As previously mentioned, the two handsets bear a striking resemblance to each other, so striking that consumers might mistake one for the other. At a closer look, however, a few differences tell them apart. The Galaxy S4 is the same height as the Galaxy S3, but it is slightly narrower and thinner.
Looking at the front of the device, the most significant difference on the Samsung Galaxy S4 is its narrow bezel. Otherwise, the design is roughly the same as the one found in the Galaxy S3 and the Galaxy Note 2. The Galaxy S4 wears the same plastic case in the same glaze as the Galaxy S3, but comes in different color schemes. In terms of weight, the Galaxy S3 weighs 133 grams (4.69 oz) while the Galaxy S4 is slightly lighter at 130 grams (4.59 oz). In other words, Samsung managed to cram a bigger display in a smaller package. In conclusion, Samsung used the same design and materials for both the Galaxy S3 and the S4, but the latter is slightly more compact.
Under the Hood - CPU, GPU, RAM
As expected, the most notable differences are in the hardware department. The Samsung Galaxy S3 came in two versions. The LTE version packed a Qualcomm Snapdragon S4 SoC with a 1.5GHz dual-core Krait CPU, Adreno 220 GPU and 2GB of RAM. The 3G version used the Samsung Exynos 4 Quad SoC with 1.4GHz quad-core A9 CPU, Mali 400MP and 1GB of RAM.

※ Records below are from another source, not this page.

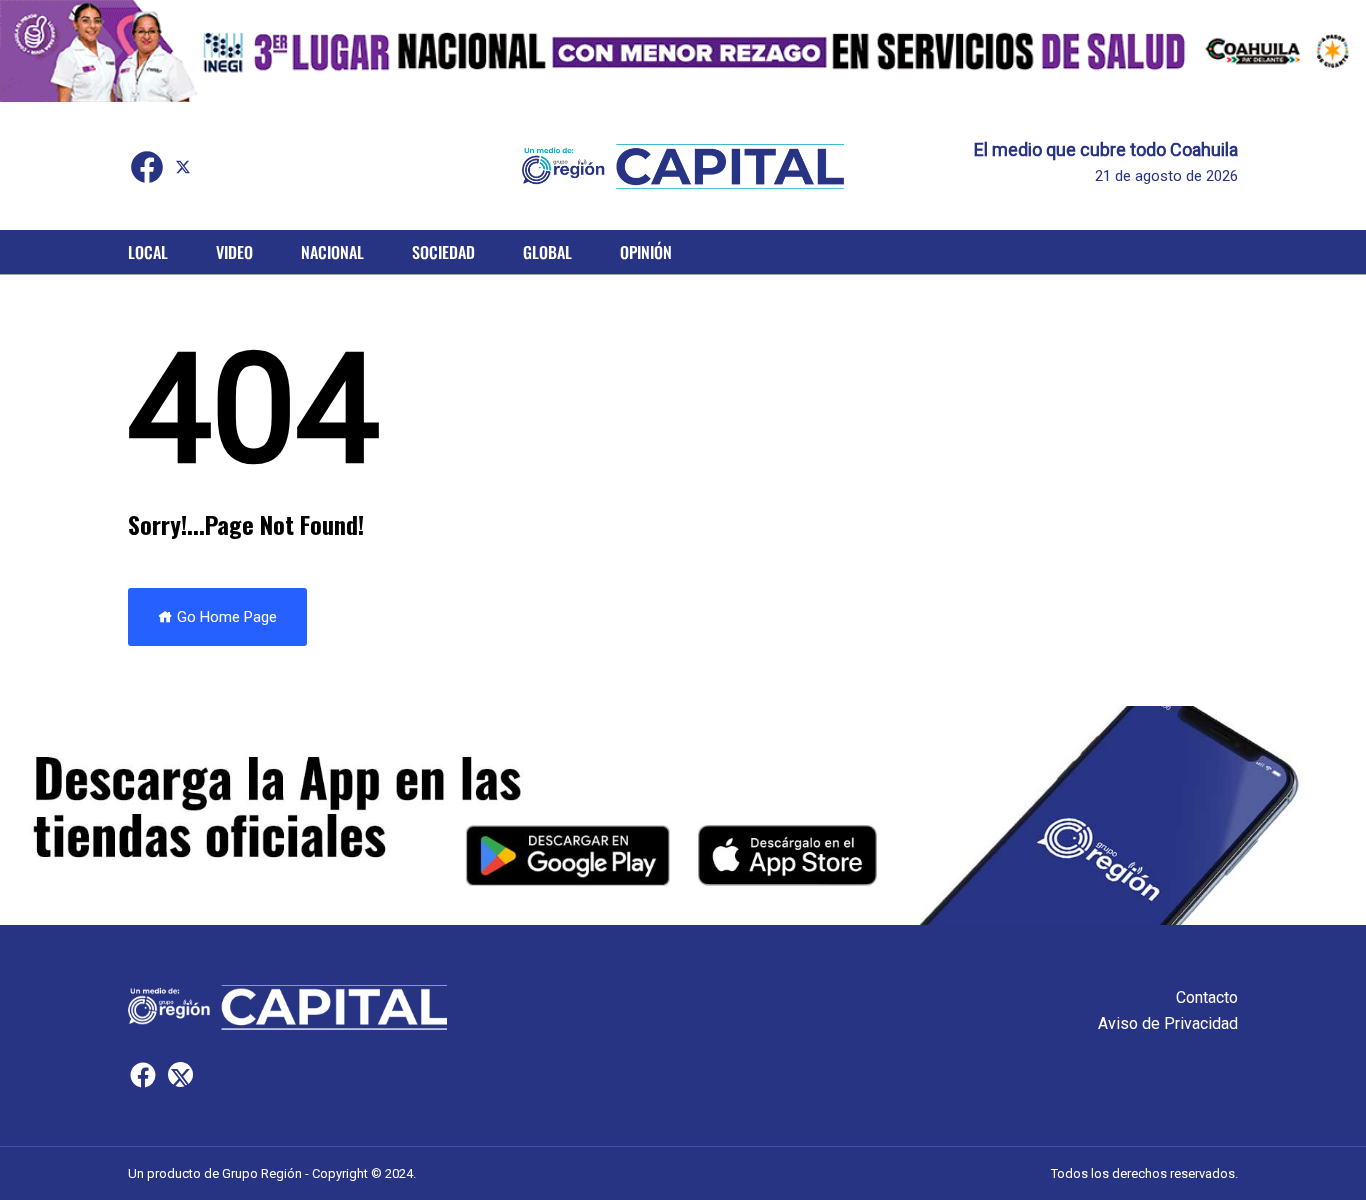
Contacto (1207, 997)
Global (547, 252)
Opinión (646, 252)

The Samsung Galaxy S4 comes in two versions as well. The North American version packs a Snapdragon 600 SoC with a 1.9GHz quad-core Krait CPU, Adreno 320 GPU and 2GB of RAM. The international version, meanwhile, will pack Samsung's new Exynos 5 Octa, i.e. a 1.6GHz quad-core A15 CPU and a 1.2GHz quad-core A7 CPU combined in the big.Little configuration, a PowerVR GPU and 2GB of RAM.
The Snapdragon 600 proved to be extremely fast, but the Exynos 5 Octa still has to undergo some benchmarks to prove its worth. Either version, however, will deliver an obvious improvement over the Galaxy S3's performance. In this department, the Samsung Galaxy S4 sports clear improvements.
Just as the Galaxy S3, the new Samsung flagship smartphone supports additional memory of up to 64GB via an SD card. Both the Galaxy S3 and the Galaxy S4 come in 16GB, 32GB or 64GB configurations. In conclusion, there's no difference in this department.
The Samsung Galaxy S3 packs an 8-megapixel rear camera and a 1.9-megapixel front shooter. The Galaxy S4, meanwhile, goes up to 13 megapixels for the rear-facing camera and 2 megapixels for the front shooter. Samsung also added new functionality to the Galaxy S4's camera software, including a dual recording mode and the ability to record a sound snippet and attach it to an image.
The Samsung Galaxy S3 packs a 2,100mAh removable battery, generally providing a decent battery performance. The Galaxy S4, meanwhile, packs a more powerful 2,600mAh battery, but the bigger, crisper display will definitely drain more power. It's too early to tell at this point whether the big.Little architecture on the Galaxy S4 will lead to increased power consumption.
The Samsung Galaxy S4 obviously sports some notable improvements over its predecessor, and it's only natural that it does. When it comes to upgrading from the Galaxy S3 to the Galaxy S4, however, only those with an overwhelming desire for the latest gadget with cutting-edge specs should rush to upgrade to the new flagship. The Galaxy S4 is definitely sharper and faster, but the question is: do you really need it?